Rows from a screen grounding dataset:
..............................

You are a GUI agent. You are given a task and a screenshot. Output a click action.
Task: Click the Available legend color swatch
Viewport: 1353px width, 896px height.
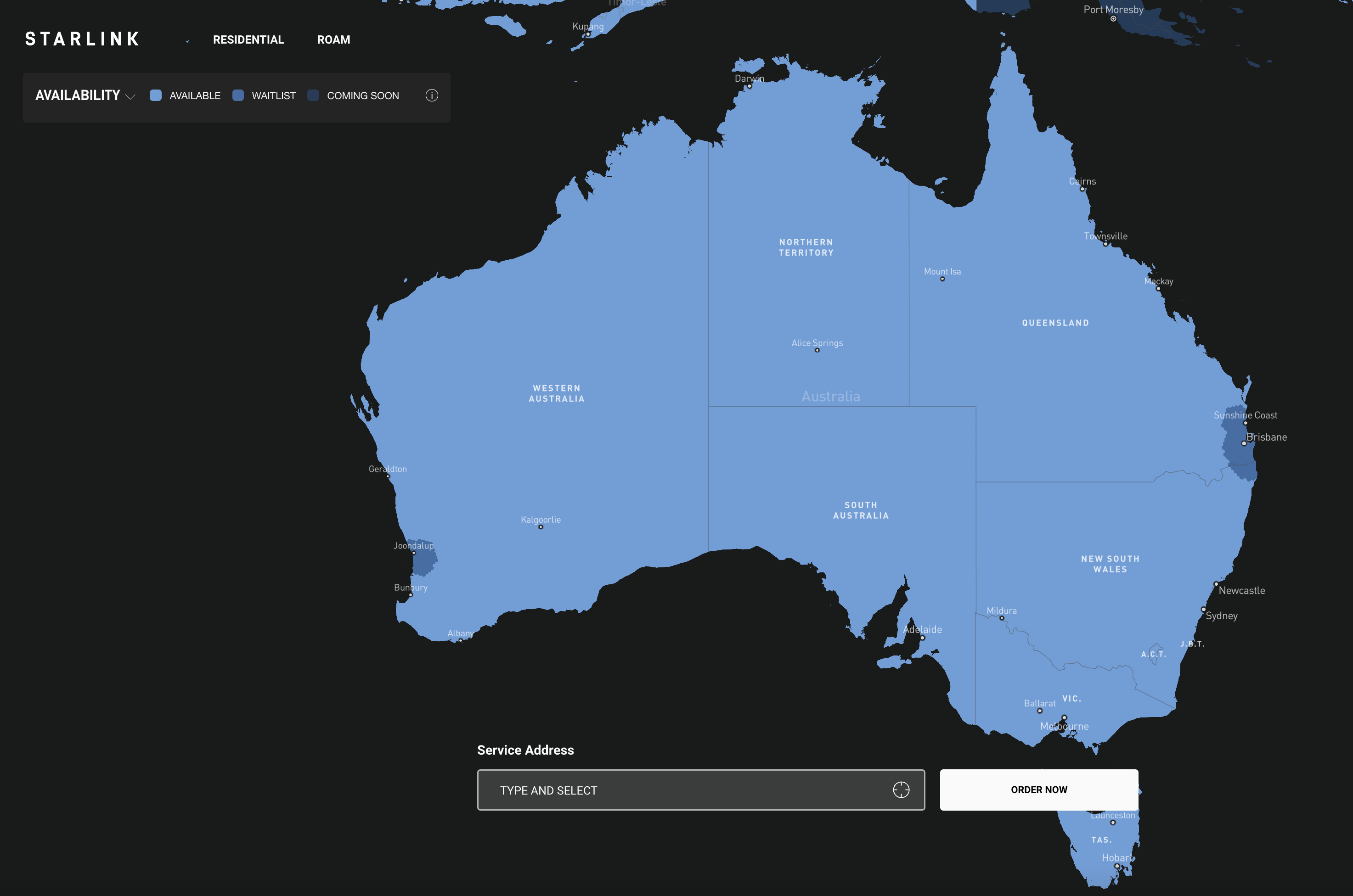click(x=156, y=95)
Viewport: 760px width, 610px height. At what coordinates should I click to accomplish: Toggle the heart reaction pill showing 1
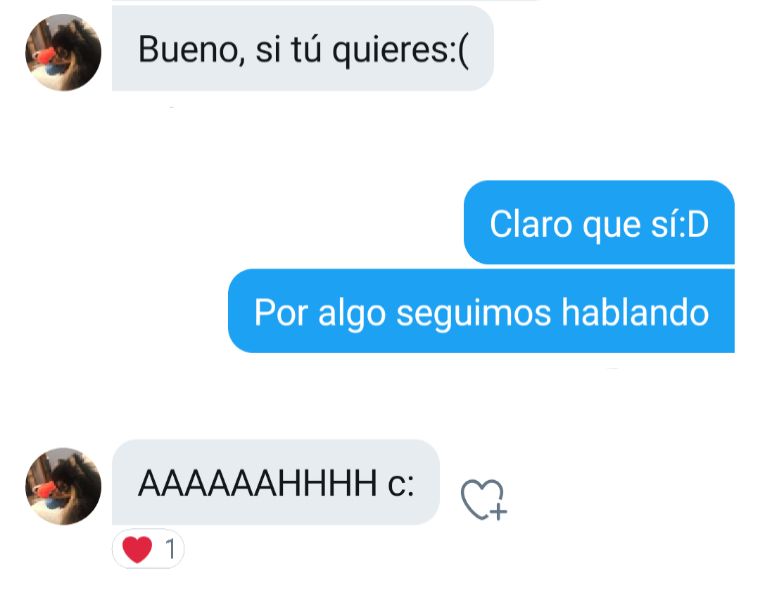pos(148,549)
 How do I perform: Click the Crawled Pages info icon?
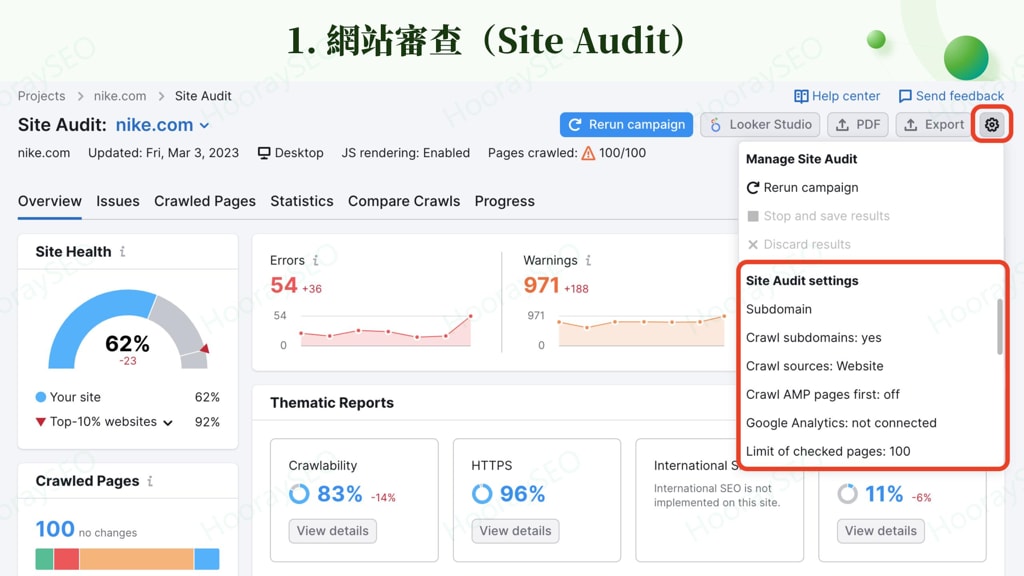152,481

..............................

_WHAT TO DO_
Rewrite all the records above with every "Viewport" replaced by "Window" and nothing else changed. Omit the pictures from your answer.

_RESPONSE_
You are a GUI agent. You are given a task and a screenshot. Output a click action.
Task: Click the Available legend color swatch
Window: 1353px width, 896px height.
click(x=156, y=95)
Window: 760px width, 610px height. At what coordinates should I click to accomplish: Toggle the heart reaction pill showing 1
pos(148,549)
 How do I perform: Click the Crawled Pages info icon?
152,481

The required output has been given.